Trump a répondu en menaçant d'imposer des réductions commerciales contre l'Espagne et en soutenant la possibilité de retirer les bases militaires américaines du pays. Dans ce contexte, la Chine s'est publiquement alignée avec Madrid : la porte-parole Mao Ning a rejeté l'utilisation du commerce comme "arme politique" et a critiqué les attaques contre l'Iran.
Cet alignement n'est ni aléatoire ni nouveau. La relation entre l'Espagne et la Chine est depuis des décennies marquée par une politique d'évitement de toute friction avec Pékin, dont l'origine la plus claire remonte au cas du Tibet devant l'Audiencia Nacional.
En 2003, une plainte contre l'ancien président chinois Jiang Zemin pour génocide et tortures au Tibet a entraîné des représailles économiques directes de la part de la Chine contre l'Espagne.
En février 2014, le juge Ismael Moreno a émis des mandats d'arrêt internationaux contre Jiang Zemin et l'ancien premier ministre Li Peng. Cependant, en décembre de la même année, la Cour suprême a définitivement classé l'affaire, en appliquant une réforme législative qui a restreint la juridiction universelle.
Le gouvernement chinois a remercié publiquement le gouvernement espagnol pour la réforme et l'archivage. Selon El País, des activistes tibétains ont alors dénoncé que l'Espagne échange des droits de l'homme contre de l'argent. Depuis cet épisode, aucun gouvernement espagnol n'a de nouveau confronté la Chine dans des forums internationaux de manière directe.
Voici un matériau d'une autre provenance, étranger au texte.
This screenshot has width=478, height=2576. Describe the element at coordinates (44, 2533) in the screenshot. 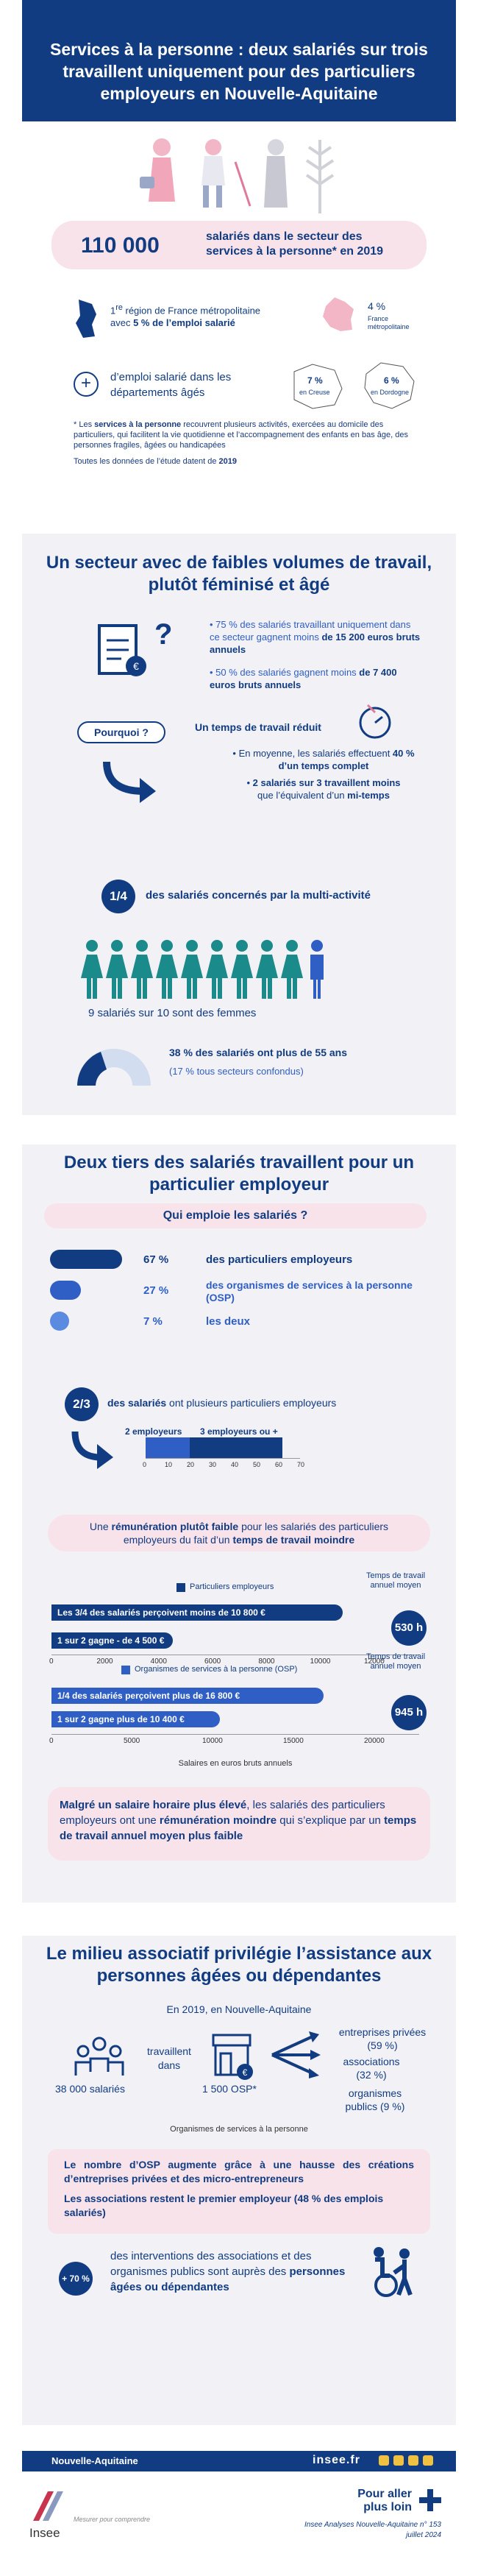

I see `insee-wordmark: Insee` at that location.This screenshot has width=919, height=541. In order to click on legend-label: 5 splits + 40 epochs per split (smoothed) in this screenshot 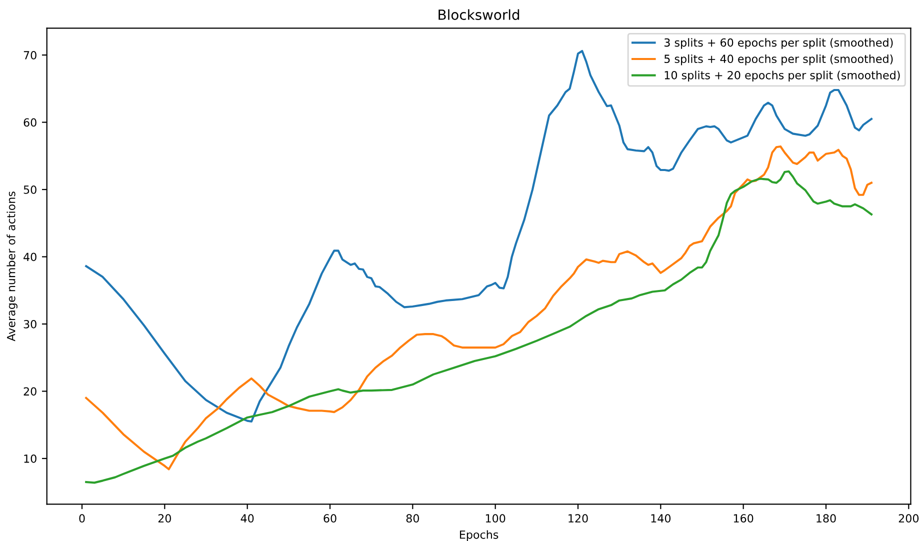, I will do `click(778, 60)`.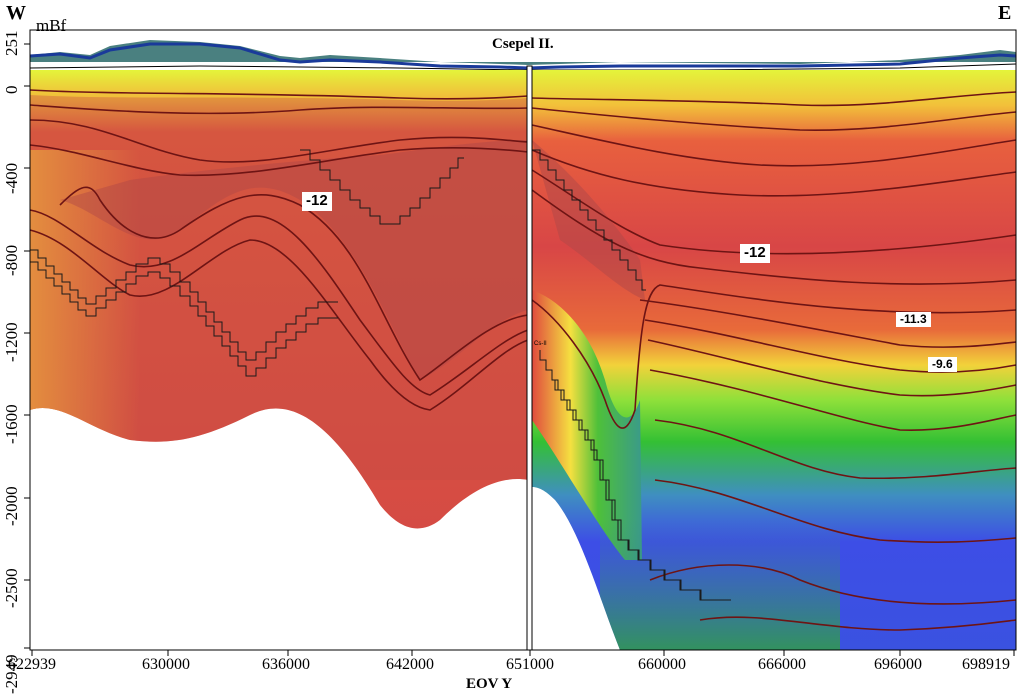  I want to click on borehole-cs-ii, so click(530, 358).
Dans son discours à l'Université Tsinghua, Sánchez a souligné que le déséquilibre commercial — la Chine représente 11 % des importations espagnoles mais ne reçoit que 2 % de ses exportations — est "insoutenable", et il a demandé à Xi "compréhension et volonté de travailler" pour y remédier.
Selon la Cadena Ser, Xi Jinping a déclaré pour sa part que tant la Chine que l'Espagne se trouvent du bon côté de l'histoire face à la "loi de la jungle" qui, selon les deux dirigeants, sape le droit international.